Could somebody please disband the miserable committees whose ‘job’ it is to select the so-called ‘Australian of the Year’? No doubt these worthy individuals (presumably paid a fat cheque each year by the ever-struggling Aussie taxpayer) have a fervent belief in their task, and indeed in their choices, but their skills leave much to be desired.
Year in, year out, the humble Aussie citizen has inflicted upon them as a national role model a swag of trendy, leftist, politically correct ‘progressives’ who presume to use this unique honour to flaunt their own political beliefs. This flies directly in the face of what the Australian of the Year – by definition – should represent: a unifying figure worthy of all Australians’ respect regardless of political preferences.
It was bad enough that, two years ago, indigenous footballer Adam Goodes marked his elevation to the role by declaring his ‘shame’ at being an Australian, before going on to use his high media profile to spruik, of all things, a miserable John Pilger film.
But this year saw a new low, with David Morrison – a former army chief famous for delivering a speech somebody else wrote – abusing this extraordinary platform to roll out his own political wheelie bins of leftist garbage without bothering with the onerous tasks of standing for pre-selection and getting elected to parliament. In keeping with the Goodes tradition, Mr Morrison pointedly used Australia Day to denigrate and castigate, rather than to inspire, his fellow citizens: ‘Imagine how much better we would be if everybody… wasn’t held back through the most questionable of criteria: their gender, their racial heritage, their sexual orientation or the god they believe in’ droned the 59 year old, serving up a take-away menu of popular leftist causes.

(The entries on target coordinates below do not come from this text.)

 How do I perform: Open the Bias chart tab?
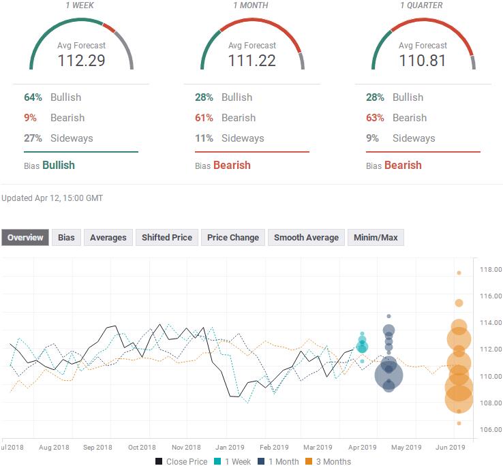66,238

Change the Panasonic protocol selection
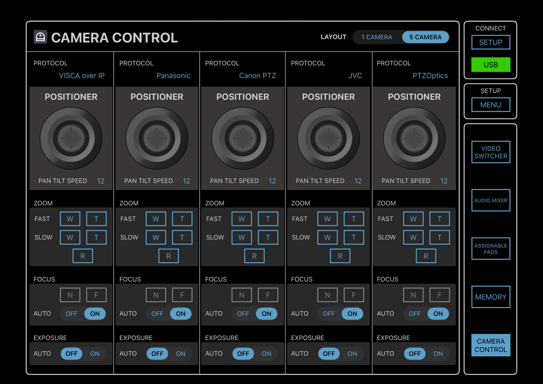tap(173, 76)
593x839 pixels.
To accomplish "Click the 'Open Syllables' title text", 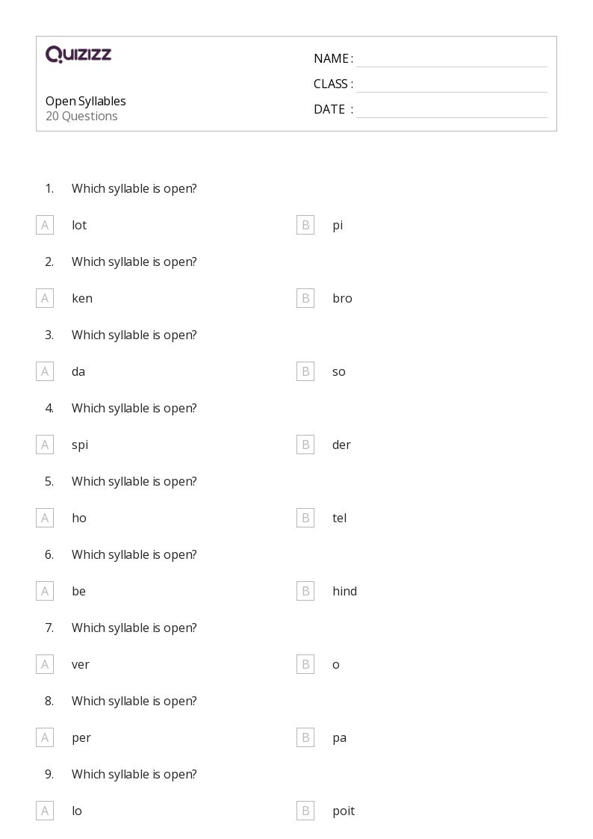I will point(86,101).
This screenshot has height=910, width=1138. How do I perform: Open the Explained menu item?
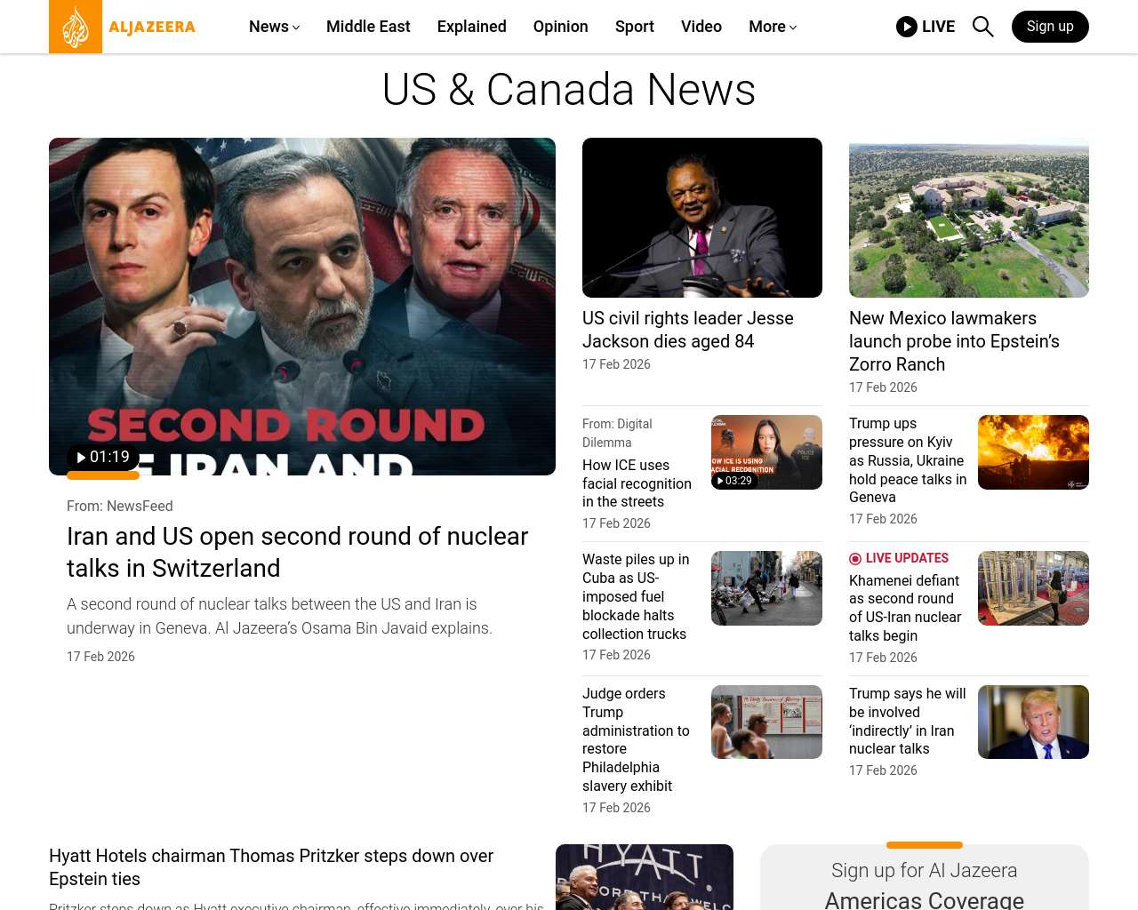[x=471, y=27]
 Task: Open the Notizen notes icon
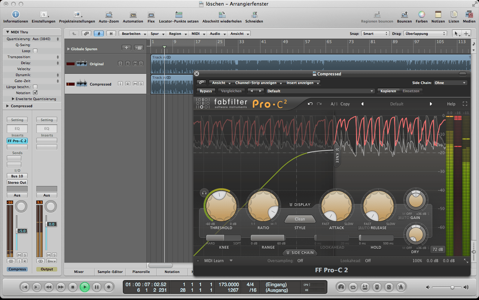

To which the cynic might reply, ‘Imagine how much better our Defence Forces would be if their leaders focused on the main game of being prepared to defend our shores and defeat our enemies rather than endless naval-gazing about the politically-correct issues du jour.’ Highlighting just how politically active he intends to be, Mr Morrison went on to pompously proclaim that he will agitate for an Australian republic. This was enough for a newly-bandanaless Peter FitzSimons to immediately nominate Mr Morrison as a future President, thereby exposing the entire sham of the republican push – an undemocratic vehicle for the progressive Left to pursue their fetishes uninhibited by the Australian voter. (Commendably, Malcolm Turnbull has no desire to revisit the republican issue.)
The poison of political correctness has clearly leeched into the Mount Ainslie water supply, with the Department of Defence tying itself in knots over ‘offensive and divisive’ views towards homosexuality and Christianity; culminating indirectly in the taxpayer coughing up twenty-five grand due to a bizarre legal spat over ‘trans-gender’ issues, including whether the army can force someone to call another person ‘he’ or ‘she’. Clearly a major priority in the defence of our realm! On top of which, we’ve also been treated to the disturbing case of Captain Mona Shindy, the proud hijab-wearing senior naval officer and Islamic ‘advisor’ who also used her taxpayer-funded position and twitter account to push her overtly pro-Islamic, anti-Abbott political views (memo to useless Australian of the Year Selection Committees – no, this does not automatically qualify Ms Shindy for next year’s AotY).
There are innumerable extremely worthy everyday Aussies who work tirelessly in the service of others, who devote their unpaid time and passion to helping the needy or simply improving the quality of life of their fellow citizens. These are the people who deserve to be honoured by being selected as Australian of the Year. Not members of the chattering Left undemocratically pushing their own political agendas.
Bill gets it right
Imagine our astonishment upon reading this week’s insightful article by respected Speccie columnist James Allan, who argues that – possibly as a first in the history of Australian politics – opposition leader Bill Shorten has finally come up with a good idea.
Or rather, Mr Shorten has for once decided to oppose a bad idea – which almost amounts to the same thing.
We refer of course to the GST, and Bill’s determination to oppose any increase in it. In this he is in good company. Peter Costello is correct to argue that before Treasurer Scott Morrison dare tinker with our taxes, he must first prove he has the economy under control by reducing government spending and returning the budget to surplus.
Cutting some taxes by raising others is not tax reform; it’s a lazy con-job.